CS154

Introduction to Automata and Complexity Theory - Winter 2001

Time:
MW 3:15-4:30. Jan 10 - Mar 14; not on Jan 15 and Feb 19 (i.e. 17 sessions)
Discussion hours with TA: Fridays 2:15-3:30pm in Building 380; lecture room 380Y (in the basement, right in front of the elevator).
Place:
Building 370; lecture room 370
Units:
4 (graduate students may choose to take it for only 3 units; this does not influence the amount of work to be done).
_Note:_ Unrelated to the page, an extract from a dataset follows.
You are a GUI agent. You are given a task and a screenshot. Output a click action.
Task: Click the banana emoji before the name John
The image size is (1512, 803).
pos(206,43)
It is also possible to participate in the second half of the course only (named CS154N); this yields 2 units.
Instructor:
Rob van Glabbeek, Gates 478, tel. 723-4405. Email: rvg@cs
Office hours: Monday & Wednesday 1:30-2:30pm, or right after class.
TAs:
Stephen Lindholm, Office B26 in basement of Gates, Email: lindholm@cs
Office hours: Monday 11:30am-1:00pm and Tuesday 11:00am-12:30pm.
Sriram Sankaranarayanan, Gates 488, tel. 723-4638. Email: srirams@cs
Office hours: Tuesdays 9-10:45 am and Fridays 3:45-5:30pm.
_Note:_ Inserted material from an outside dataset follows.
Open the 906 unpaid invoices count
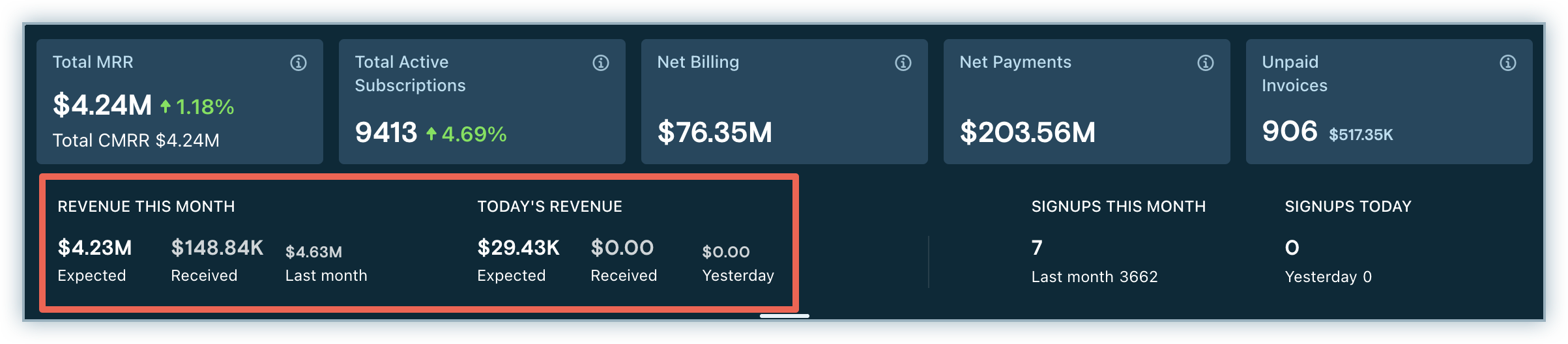1568x344 pixels. click(1290, 132)
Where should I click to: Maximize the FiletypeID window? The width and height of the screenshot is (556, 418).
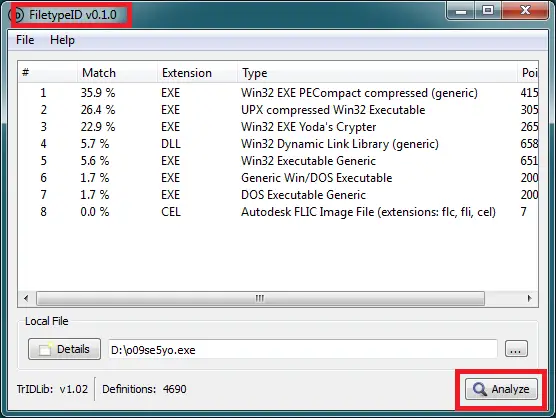488,10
Email, reaching me and both TAs:
cs154@cs.stanford.edu
Description:
Regular languages: finite automata, regular expressions, equivalences among notations, methods of proving a language not to be regular.
Context free languages: context free grammars, pushdown automata, normal forms for grammars, proving languages non-context free.
Computability theory: Turing machines, equivalent forms, recursive and recursive enumerable languages, recursive and partial recursive functions, Church' thesis, undecidability, diagonalization, incompleteness, reducibilities among problems.
Complexity theory: time and space complexity classes, the classes P, NP, and PSPACE, NP-completeness.
Prerequisite:
CS103 (A & B, or X).
Textbook:
Michael Sipser: Introduction to the Theory of Computation, PWS Publishing Company, 1996.
Optional alternative textbook: Hopcroft, Motwani & Ullman: Introduction to Automata Theory, Languages, and Computation, Addison-Wesley, 2000.
Exams:
Midterm: Friday, Feb. 9 from 2:45 to 5:15pm in Building 320; room 105.
Final: Thursday, March 22 from 12:15 to 3:15pm in Building 320; room 105.
Homeworks:
Assignments will be handed out on Wednesdays, due back on the following Wednesday at the beginning of class. Click here for our late policy.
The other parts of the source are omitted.